Pyridinic nitrogen enriched porous carbon derived from bimetal organic frameworks for high capacity zinc ion hybrid capacitors with remarkable rate capability

Abstract

Abstract Aqueous zinc ion hybrid capacitors (ZIHCs) hold great potential for large-scale energy storage applications owing to their high safety and low cost, but suffer from low capacity and energy density. Herein, pyridinic nitrogen enriched porous carbon (nPC) was successfully synthesized via the growth, subsequent annealing and acid etching of bimetal organic frameworks for high capacity and safe ZIHCs with exceptional rate capability. Benefiting from the mesopores for easy ion diffusion, high electrical conductivity enabled by in-situ grown carbon nanotubes matrix and residual metal Co nanoparticles for fast electron transfer, sufficient micropores and high N content (8.9 at%) with dominated pyridinic N (54%) for enhanced zinc ion storage, the resulting nPC cathodes for ZIHCs achieved high capacities of 302 and 137 mAh g−1 at 1 and 18 A g−1, outperforming most reported carbon based cathodes. Theoretical results further disclosed that pyridinic N possessed larger binding energy of −4.99 eV to chemically coordinate with Zn2+ than other N species.
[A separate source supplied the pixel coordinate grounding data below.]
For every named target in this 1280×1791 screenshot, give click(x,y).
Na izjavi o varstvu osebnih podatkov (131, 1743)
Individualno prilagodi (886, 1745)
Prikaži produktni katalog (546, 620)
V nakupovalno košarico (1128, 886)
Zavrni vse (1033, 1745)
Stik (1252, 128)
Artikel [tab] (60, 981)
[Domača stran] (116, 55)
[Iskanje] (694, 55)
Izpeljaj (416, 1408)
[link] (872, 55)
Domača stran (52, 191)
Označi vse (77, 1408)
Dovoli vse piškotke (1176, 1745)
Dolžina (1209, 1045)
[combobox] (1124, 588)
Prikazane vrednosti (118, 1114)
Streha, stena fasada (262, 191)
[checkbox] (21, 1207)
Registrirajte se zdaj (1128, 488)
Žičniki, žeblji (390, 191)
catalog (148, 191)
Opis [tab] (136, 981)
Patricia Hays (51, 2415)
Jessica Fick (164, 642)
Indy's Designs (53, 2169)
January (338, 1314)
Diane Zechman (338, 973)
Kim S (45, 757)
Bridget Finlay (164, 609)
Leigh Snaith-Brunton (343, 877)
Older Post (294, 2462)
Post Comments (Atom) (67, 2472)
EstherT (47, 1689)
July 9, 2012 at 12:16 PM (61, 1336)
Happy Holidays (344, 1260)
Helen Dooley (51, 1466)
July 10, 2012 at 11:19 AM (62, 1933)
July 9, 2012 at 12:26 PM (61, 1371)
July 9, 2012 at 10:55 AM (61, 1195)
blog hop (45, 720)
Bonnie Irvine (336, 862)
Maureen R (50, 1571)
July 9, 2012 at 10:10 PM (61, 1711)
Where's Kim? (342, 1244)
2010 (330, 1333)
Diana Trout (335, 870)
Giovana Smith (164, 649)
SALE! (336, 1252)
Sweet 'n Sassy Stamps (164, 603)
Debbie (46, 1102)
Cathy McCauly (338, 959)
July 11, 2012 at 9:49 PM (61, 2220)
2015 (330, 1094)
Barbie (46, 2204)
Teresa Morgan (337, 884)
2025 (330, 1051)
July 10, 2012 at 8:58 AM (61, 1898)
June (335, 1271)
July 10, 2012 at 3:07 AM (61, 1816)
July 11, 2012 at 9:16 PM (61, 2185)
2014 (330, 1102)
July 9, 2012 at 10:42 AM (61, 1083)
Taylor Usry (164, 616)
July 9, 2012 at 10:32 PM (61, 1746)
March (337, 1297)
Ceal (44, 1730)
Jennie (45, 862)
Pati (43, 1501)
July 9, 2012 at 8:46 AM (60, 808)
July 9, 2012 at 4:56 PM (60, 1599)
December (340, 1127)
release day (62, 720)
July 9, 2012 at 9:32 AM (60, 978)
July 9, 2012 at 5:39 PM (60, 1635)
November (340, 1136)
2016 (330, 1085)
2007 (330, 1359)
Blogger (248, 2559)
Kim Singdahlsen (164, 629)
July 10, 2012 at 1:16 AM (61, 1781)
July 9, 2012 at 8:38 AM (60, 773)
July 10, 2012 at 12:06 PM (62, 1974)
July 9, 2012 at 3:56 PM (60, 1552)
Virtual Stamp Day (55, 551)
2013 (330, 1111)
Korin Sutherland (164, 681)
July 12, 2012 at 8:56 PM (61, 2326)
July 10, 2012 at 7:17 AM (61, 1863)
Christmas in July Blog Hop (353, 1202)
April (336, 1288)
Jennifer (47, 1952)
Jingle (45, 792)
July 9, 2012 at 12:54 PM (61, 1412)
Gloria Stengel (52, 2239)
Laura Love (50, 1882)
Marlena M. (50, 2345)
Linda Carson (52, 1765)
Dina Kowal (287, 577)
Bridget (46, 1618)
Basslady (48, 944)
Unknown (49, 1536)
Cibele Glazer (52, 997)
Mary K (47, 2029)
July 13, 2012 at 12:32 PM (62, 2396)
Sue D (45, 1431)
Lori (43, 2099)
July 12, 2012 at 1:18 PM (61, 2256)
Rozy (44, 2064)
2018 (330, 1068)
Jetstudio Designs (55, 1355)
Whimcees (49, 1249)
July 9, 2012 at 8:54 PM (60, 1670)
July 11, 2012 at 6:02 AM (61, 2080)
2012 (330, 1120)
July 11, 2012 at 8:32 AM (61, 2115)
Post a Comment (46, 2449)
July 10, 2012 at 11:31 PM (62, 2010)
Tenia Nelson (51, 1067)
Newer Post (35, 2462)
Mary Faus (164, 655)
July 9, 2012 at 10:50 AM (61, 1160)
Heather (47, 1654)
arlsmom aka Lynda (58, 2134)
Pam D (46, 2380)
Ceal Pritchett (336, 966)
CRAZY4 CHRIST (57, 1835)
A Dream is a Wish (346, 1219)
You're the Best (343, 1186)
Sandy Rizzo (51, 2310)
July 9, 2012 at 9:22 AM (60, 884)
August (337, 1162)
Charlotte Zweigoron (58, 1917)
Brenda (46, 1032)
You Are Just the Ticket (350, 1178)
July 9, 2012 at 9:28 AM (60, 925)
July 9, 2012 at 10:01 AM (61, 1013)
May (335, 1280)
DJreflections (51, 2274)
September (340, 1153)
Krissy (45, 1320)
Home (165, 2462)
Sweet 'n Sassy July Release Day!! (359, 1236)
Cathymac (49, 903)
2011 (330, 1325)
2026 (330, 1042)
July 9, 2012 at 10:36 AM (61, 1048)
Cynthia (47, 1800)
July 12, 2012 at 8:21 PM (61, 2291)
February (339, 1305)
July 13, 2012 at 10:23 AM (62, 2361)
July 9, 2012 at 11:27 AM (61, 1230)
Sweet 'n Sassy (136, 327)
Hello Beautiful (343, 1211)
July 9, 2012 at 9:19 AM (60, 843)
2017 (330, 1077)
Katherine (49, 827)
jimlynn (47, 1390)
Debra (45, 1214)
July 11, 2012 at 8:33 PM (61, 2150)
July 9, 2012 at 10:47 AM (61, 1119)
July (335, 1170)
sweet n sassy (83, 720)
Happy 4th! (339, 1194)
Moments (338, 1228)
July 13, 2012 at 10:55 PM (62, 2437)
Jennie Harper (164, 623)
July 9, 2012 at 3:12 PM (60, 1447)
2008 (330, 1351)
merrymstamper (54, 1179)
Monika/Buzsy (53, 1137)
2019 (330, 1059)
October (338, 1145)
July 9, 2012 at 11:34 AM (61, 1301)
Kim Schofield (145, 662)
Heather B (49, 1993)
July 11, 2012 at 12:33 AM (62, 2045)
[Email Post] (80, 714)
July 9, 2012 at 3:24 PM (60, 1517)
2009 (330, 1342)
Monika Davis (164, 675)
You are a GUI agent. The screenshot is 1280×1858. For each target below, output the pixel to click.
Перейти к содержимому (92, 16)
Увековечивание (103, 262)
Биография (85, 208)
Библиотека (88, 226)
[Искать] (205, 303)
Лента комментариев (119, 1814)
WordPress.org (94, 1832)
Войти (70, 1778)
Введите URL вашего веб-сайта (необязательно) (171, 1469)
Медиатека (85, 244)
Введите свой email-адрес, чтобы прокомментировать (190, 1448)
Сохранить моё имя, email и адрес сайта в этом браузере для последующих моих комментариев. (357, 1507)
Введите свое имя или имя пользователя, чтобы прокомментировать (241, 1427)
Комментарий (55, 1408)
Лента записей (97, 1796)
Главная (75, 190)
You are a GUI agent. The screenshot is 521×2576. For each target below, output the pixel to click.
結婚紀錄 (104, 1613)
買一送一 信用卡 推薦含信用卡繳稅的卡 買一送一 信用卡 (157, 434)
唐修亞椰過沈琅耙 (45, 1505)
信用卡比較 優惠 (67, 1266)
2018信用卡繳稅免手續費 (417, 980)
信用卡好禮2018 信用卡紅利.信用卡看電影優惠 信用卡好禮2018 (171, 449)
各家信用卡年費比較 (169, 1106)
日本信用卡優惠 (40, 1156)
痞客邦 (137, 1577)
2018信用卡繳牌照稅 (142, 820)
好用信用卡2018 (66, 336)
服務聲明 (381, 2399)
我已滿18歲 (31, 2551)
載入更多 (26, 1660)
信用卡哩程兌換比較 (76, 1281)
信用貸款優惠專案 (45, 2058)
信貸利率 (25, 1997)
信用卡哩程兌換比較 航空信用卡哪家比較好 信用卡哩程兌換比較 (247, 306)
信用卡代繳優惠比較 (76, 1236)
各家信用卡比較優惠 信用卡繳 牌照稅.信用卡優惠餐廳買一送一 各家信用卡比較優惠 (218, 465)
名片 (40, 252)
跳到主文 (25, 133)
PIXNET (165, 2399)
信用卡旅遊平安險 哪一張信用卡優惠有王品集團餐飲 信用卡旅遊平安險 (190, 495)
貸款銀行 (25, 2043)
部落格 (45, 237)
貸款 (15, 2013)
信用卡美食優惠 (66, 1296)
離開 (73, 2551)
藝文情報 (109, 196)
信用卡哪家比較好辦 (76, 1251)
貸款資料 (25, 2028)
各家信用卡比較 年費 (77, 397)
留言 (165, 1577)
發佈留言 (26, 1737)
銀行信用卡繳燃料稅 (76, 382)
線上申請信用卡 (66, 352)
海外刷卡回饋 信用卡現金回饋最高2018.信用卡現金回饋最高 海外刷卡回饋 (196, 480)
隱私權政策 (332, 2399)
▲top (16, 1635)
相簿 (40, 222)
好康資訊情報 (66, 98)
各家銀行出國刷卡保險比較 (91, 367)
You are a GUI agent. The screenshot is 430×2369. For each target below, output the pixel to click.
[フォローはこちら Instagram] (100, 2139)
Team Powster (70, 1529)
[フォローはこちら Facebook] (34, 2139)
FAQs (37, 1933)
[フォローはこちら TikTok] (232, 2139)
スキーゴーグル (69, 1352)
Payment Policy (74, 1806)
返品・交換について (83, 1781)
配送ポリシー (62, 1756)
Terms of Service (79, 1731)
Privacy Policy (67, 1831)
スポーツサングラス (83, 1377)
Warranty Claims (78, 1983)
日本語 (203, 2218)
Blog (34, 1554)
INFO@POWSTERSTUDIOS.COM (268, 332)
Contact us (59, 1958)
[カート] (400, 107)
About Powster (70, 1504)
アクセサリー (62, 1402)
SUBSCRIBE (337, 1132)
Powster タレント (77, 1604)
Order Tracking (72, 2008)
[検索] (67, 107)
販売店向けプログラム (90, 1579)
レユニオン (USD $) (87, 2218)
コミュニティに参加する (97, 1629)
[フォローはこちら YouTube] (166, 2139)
Moreover, quasi-solid-state ZIHCs with gelatin based gel electrolytes exhibited high energy density of 157.6 Wh kg−1 at 0.69 kW kg−1, high safety and mechanical flexibility to withstand mechanical deformation and drilling. This strategy of developing pyridinic nitrogen enriched porous carbon will pave a new avenue to construct safe ZIHCs with high energy densities.